▸ ACTION ITEM:
Write the next part of the article below on the troubles facing Japan's hotel industry, starting after its last sentence.

▸ READING TEXT:
┏━━
Troubles continue for Japan’s hotel industry

Several bumper years of growth for Japan’s hotel and tourism industry were brought to a swift end this year as foreign tourists were locked out by international travel bans. Domestic tourism also remains sluggish despite some efforts by the government to subsidize travelers.

According to research carried out by the Mainichi Shimbun’s Weekly Economist publication, 30 of the 40 major hotel openings this year have been delayed as of August 17. That includes four hotels with openings delayed indefinitely. Both the Four Seasons Hotel Tokyo Otemachi and Tokyo Edition Toranomon, pushed their scheduled opening back several months until this September. Many hotels had planned their opening to coincide with the start of the Summer Olympics this past July, but the postponement of the Olympics has some hotel operators unsure when they can feasibly open.

Before the pandemic, the government had a goal of attracting 40 million foreign tourists in 2020, and 60 million by 2030. Japan welcomed 31.88 million inbound visitors in 2019, a three-fold increase from 2013. The growing number of foreign tourists in recent years had led to a rush in the construction of hotels in Japan’s major cities. A relative shortage in luxury hotels, too, had encouraged then-Chief Cabinet Secretary and now-Prime Minister Yoshihide Suga to announce a plan in late 2019 to support the opening of 50 world-class hotels across the country.
┗━━
▸ COLLECTED MATERIAL:
┏━━
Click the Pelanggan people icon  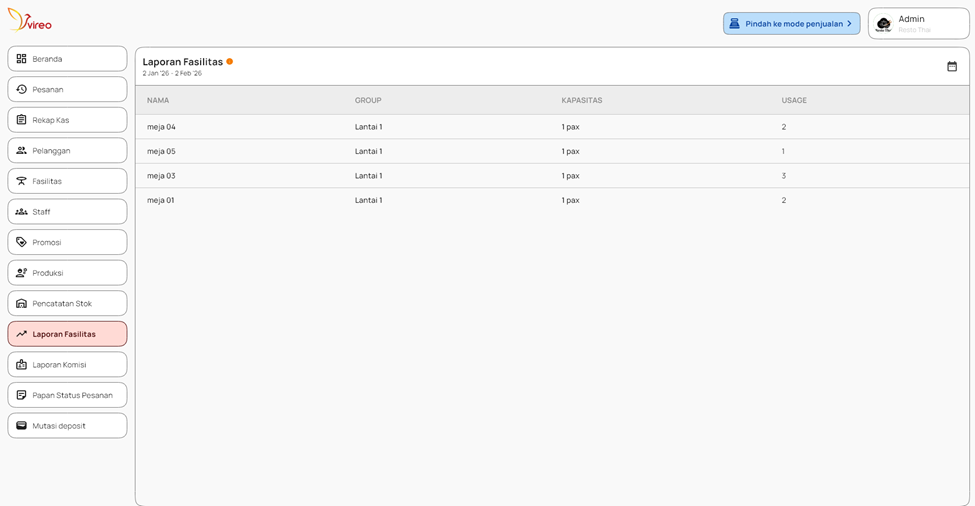coord(21,151)
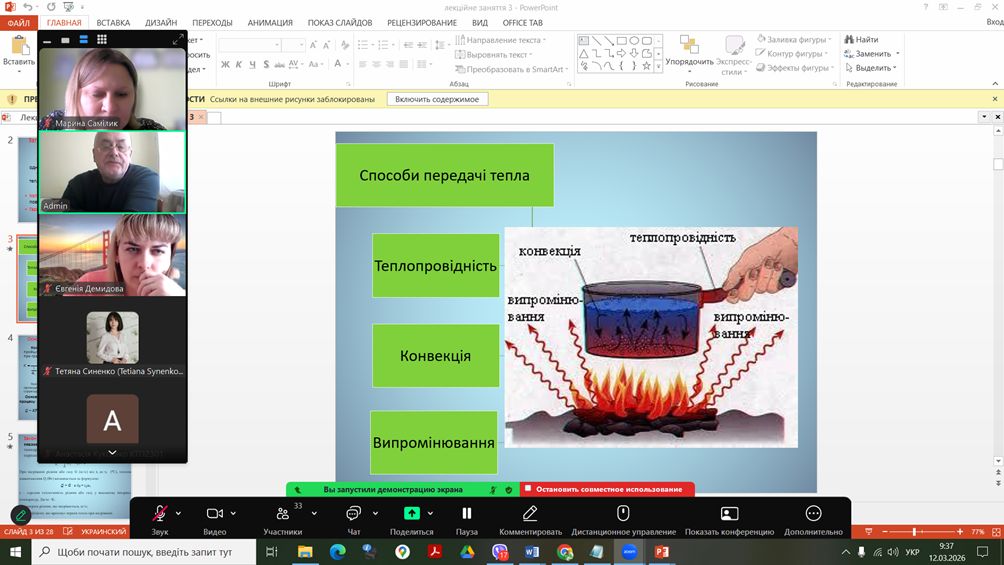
┗━━
▸ RESULT OF THE TASK:
Hotels that have been heavily reliant on foreign guests, including luxury branded hotels, have been suffering the most this year. Fellow Research Head of Mitsubishi UFJ Trust and Banking Corporation’s real estate consulting division Hideo Omizo said there has been little talk of luxury hotel brands departing, but it may become a possibility if they cannot achieve enough revenue to pay rent to the building owners. 

Compact-hotelier ‘the b hotels’ closed four hotels over the past few months in Asakusa, Kyoto Shijo, Kyoto Sanjo, and Sapporo Susukino due to the tourist downturn. Over 90% of hotel guests in the Asakusa hotel had been foreigners. Operating ratios in the remaining hotels are currently between 30 ~ 70%, but remain low for hotels that were once popular with foreign guests. 

The government’s employment subsidy provided to employers to defer layoffs is set to expire this month, while the rental support subsidy application deadline is mid-January 2021. Without further support measures, hotel closures could start to mount. Hajime Takada, executive economist of Okasan Securities, suggests that the current environment is weeding out the smaller, poor-performing hotels and ryokans, and hotels not normally offered for sale could soon hit the market.